Karita Mattila in Janacek’s ‘Makropulos Case’ at the Met




As much as Puccini’s “Tosca,” Verdi’s “Aida” or Berg’s “Lulu,” Janacek’s 1926 opera, “The Makropulos Case,” comes across as the stunning masterpiece it is only if a production has a soprano who can inhabit the lead role. Here that character is Emilia Marty, the mysterious prima donna at the center of this suspenseful thriller, set in Prague in 1922. On Friday night Karita Mattila sang Marty when the Metropolitan Opera brought back the sleekly modern and inspired 1996 production by Elijah Moshinsky, last seen in 2001.
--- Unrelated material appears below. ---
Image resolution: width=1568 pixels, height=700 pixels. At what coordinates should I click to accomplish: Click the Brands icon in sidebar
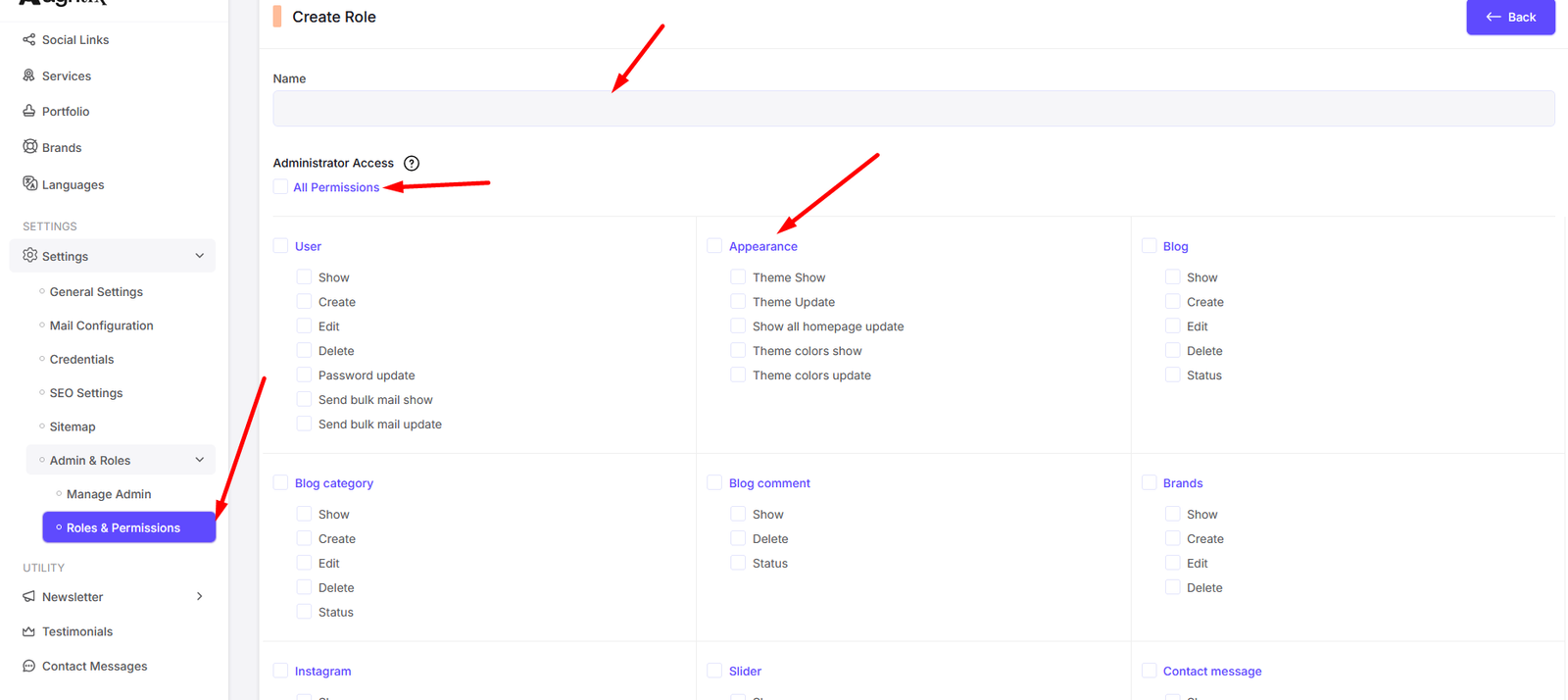(29, 147)
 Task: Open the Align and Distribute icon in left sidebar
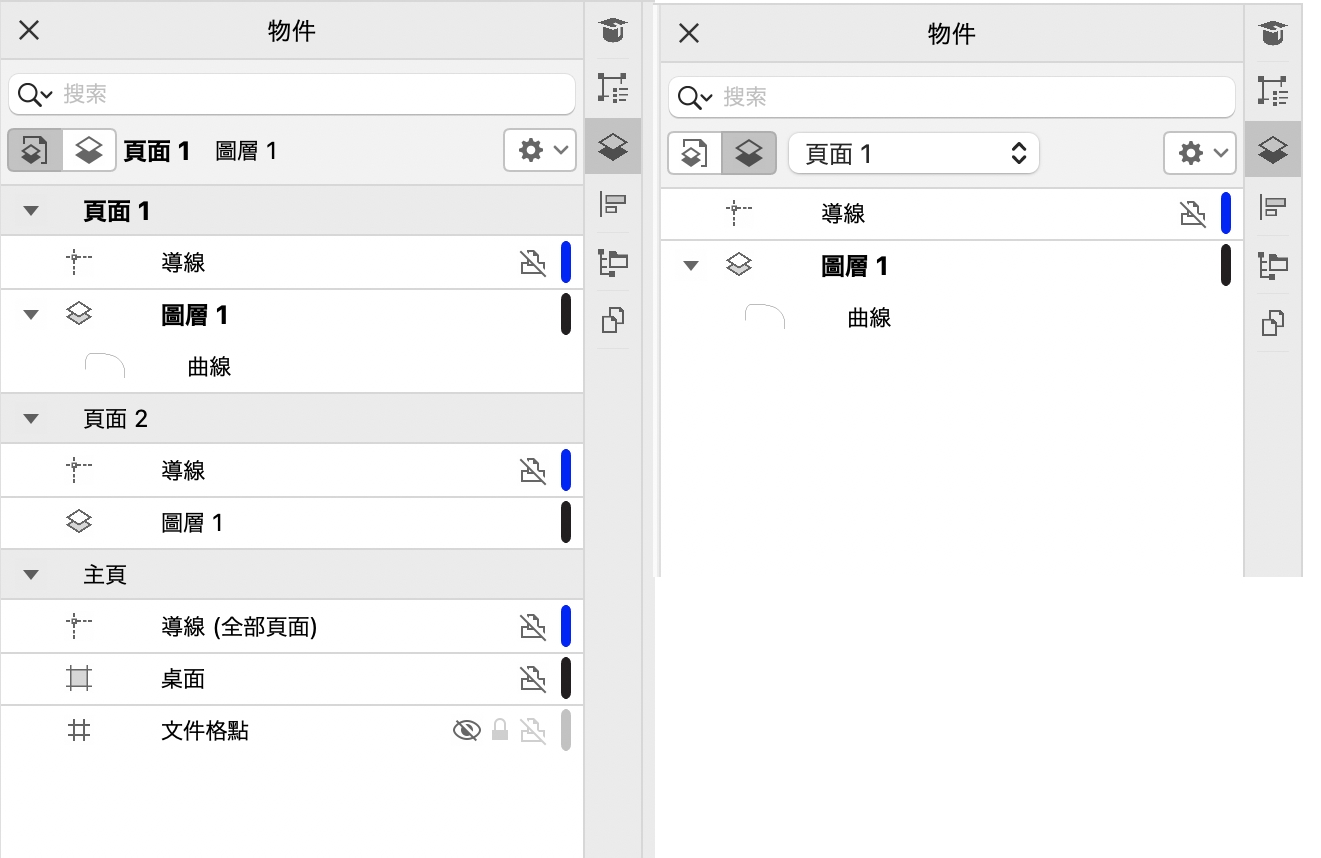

Before we meet her we learn that Marty is a sensational opera singer, mesmerizing on and off the stage. And at her first appearance, in which Marty shows up unexpectedly in the office of Dr. Kolenaty, a lawyer, Ms. Mattila was electrifying before she had sung a note. The lighting captured the luster of her blond hair, pale blue dress and knowing smile. This is what you call charisma. Ms. Mattila’s voice may have lost some of the bloom, security and power that made her the Salome of our time at the Met in 2004 (repeated in 2008). But her singing was commanding: cool and cagey one moment, intense and chilling the next.


Janacek adapted the libretto from a play by Karel Capek that he saw shortly after its premiere in 1922. In the background is a lawsuit that has dragged on for nearly a century, Gregor v. Prus, a dispute over the estate of Baron Prus, who died in 1827. Marty has taken an odd interest in the case and seems inexplicably familiar with long-dead parties to the suit.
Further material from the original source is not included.